WORK TASK
Would you return the lines between the one holding "Instruction: Collapse the" and the one holding "Open H-W production", inclusive, and only those, exactly as they stand in the listing below?
Start of DATA
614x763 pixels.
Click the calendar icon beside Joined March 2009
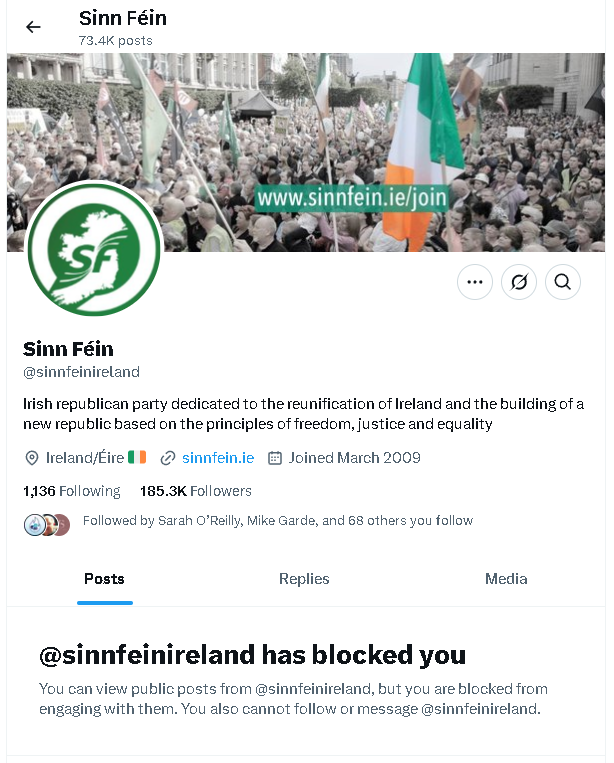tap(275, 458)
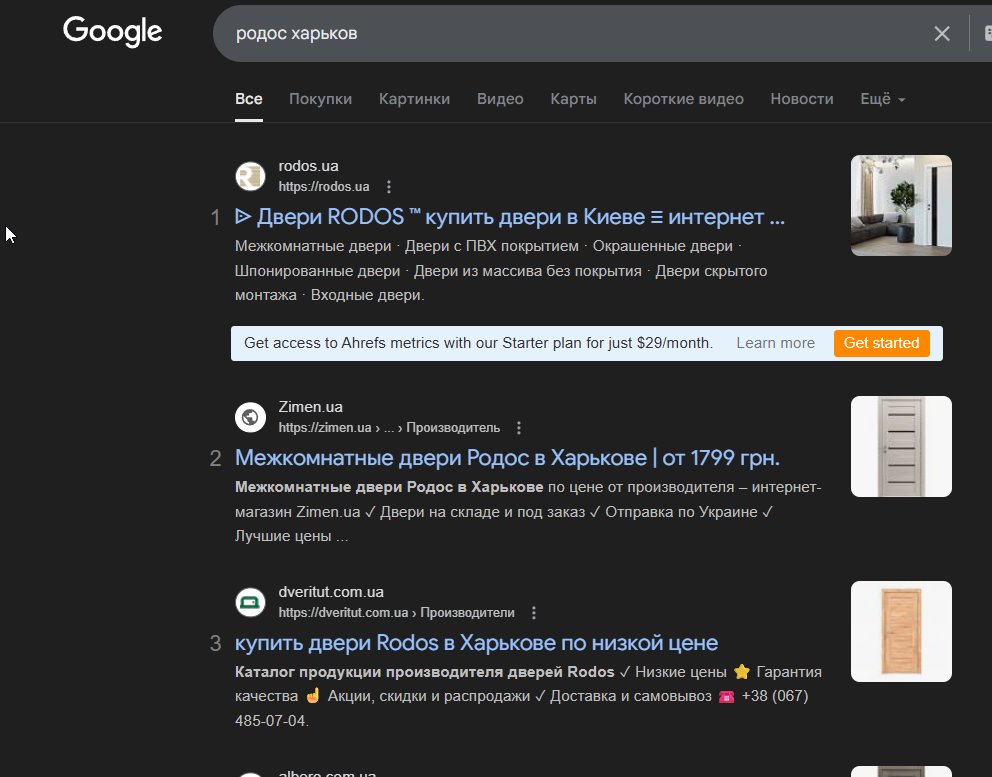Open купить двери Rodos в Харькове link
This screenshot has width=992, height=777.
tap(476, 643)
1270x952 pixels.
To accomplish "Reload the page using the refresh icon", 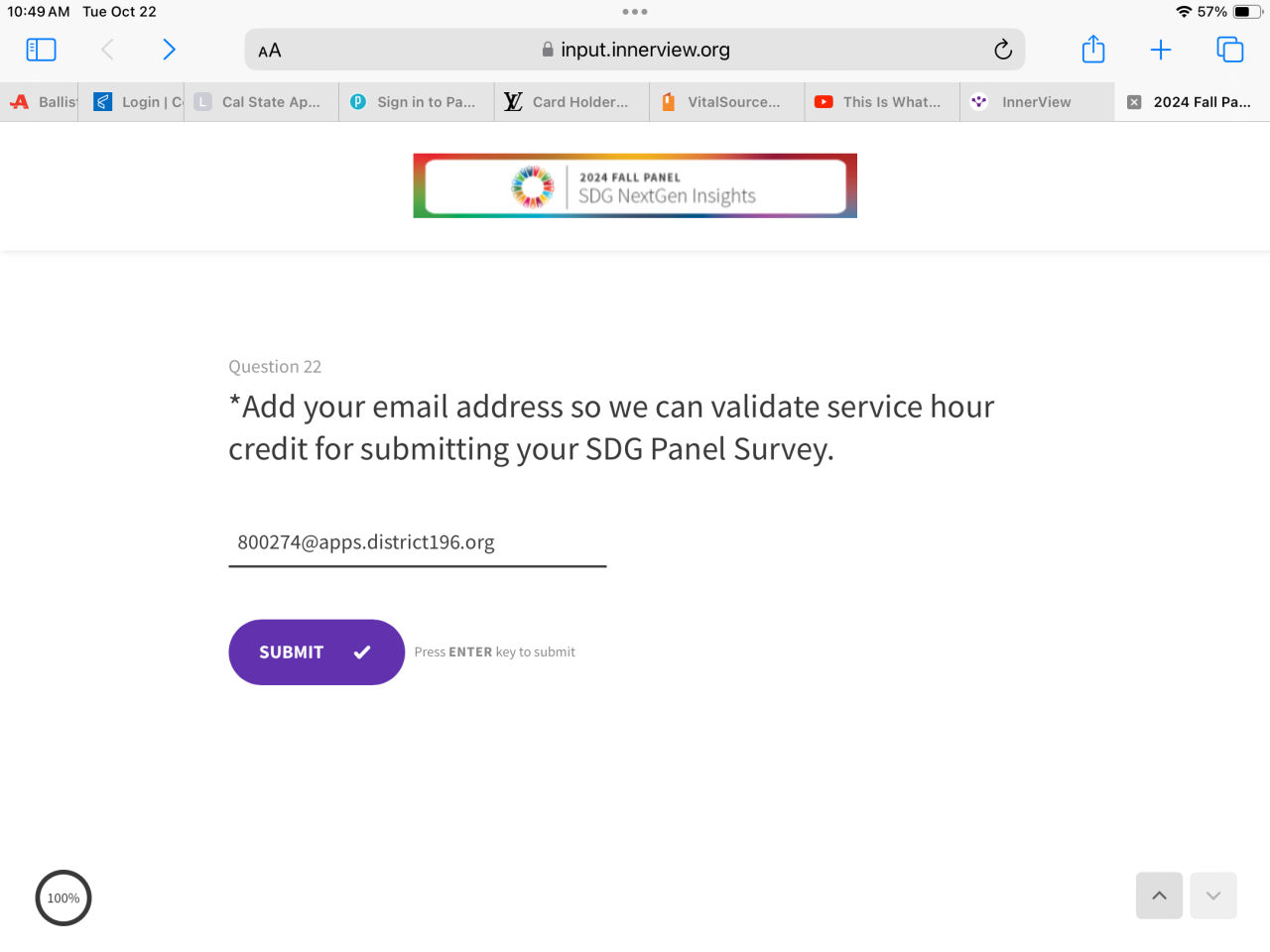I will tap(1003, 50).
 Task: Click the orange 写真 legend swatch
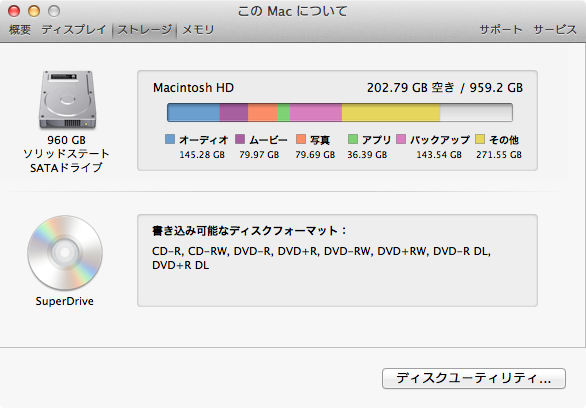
End of DATA
Start of DATA
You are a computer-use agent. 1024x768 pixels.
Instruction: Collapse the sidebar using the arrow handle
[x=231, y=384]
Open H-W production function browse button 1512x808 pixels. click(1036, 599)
End of DATA
Start of DATA
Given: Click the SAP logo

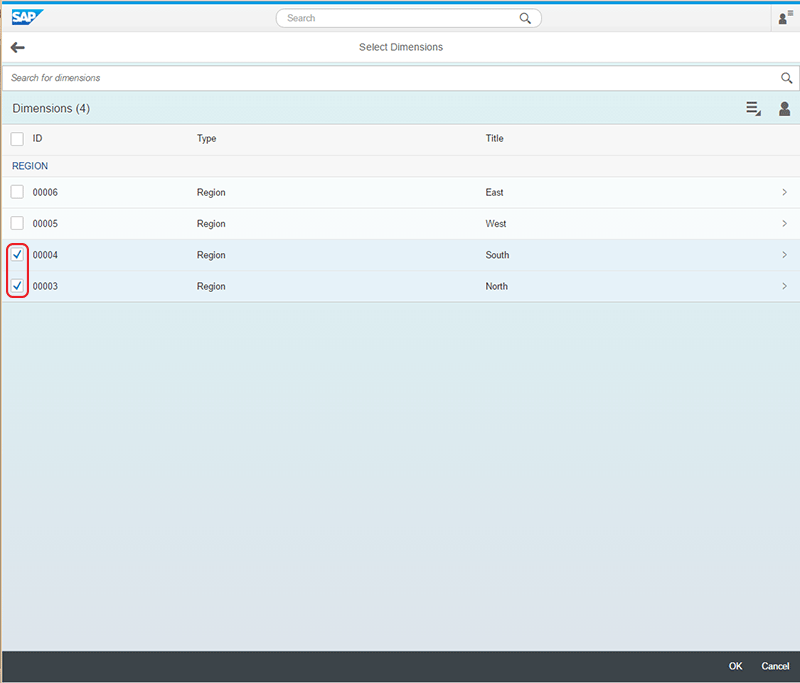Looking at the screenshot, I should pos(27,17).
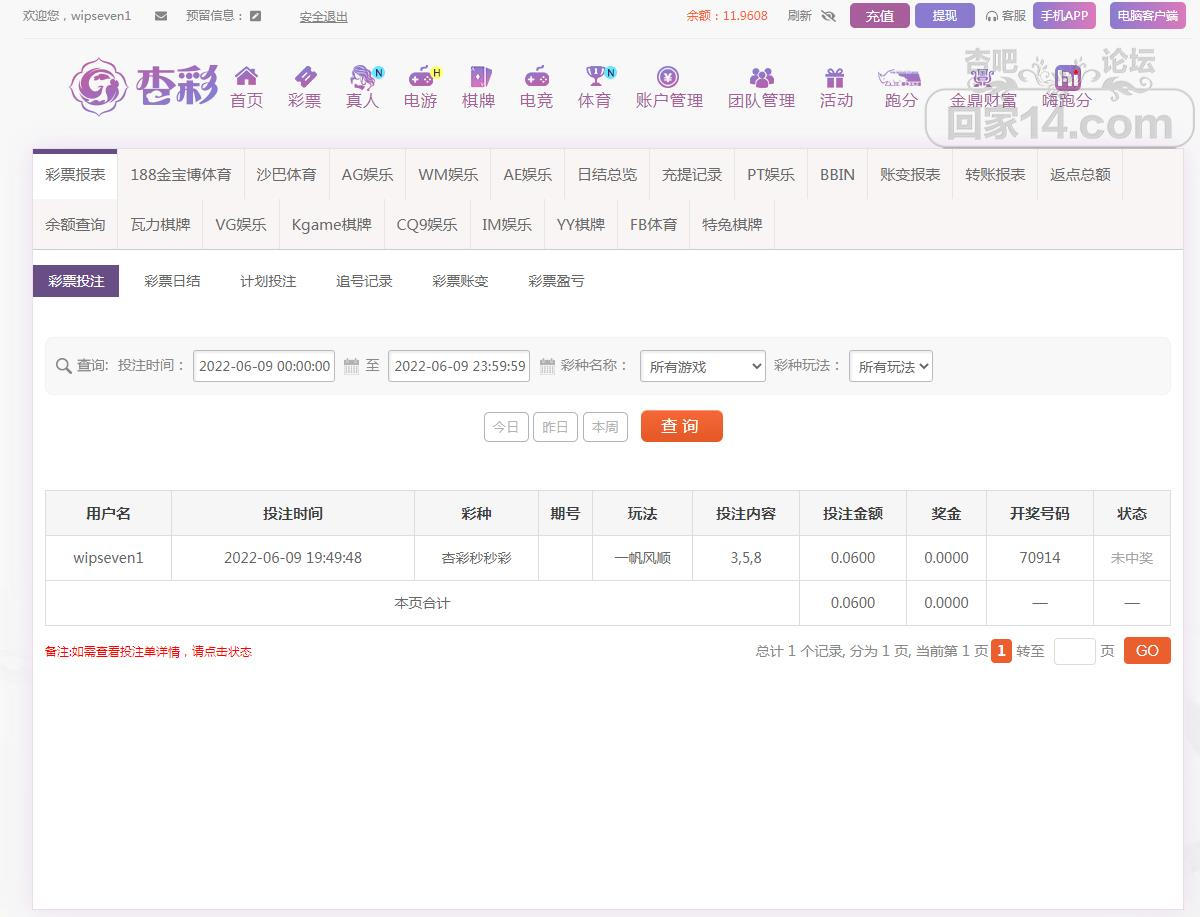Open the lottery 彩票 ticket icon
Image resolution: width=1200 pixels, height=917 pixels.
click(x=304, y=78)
End of DATA
SOLUTION TO THE PROBLEM
Instruction: Collapse the sidebar using the arrow handle
[x=231, y=384]
Open H-W production function browse button 1512x808 pixels. click(1036, 599)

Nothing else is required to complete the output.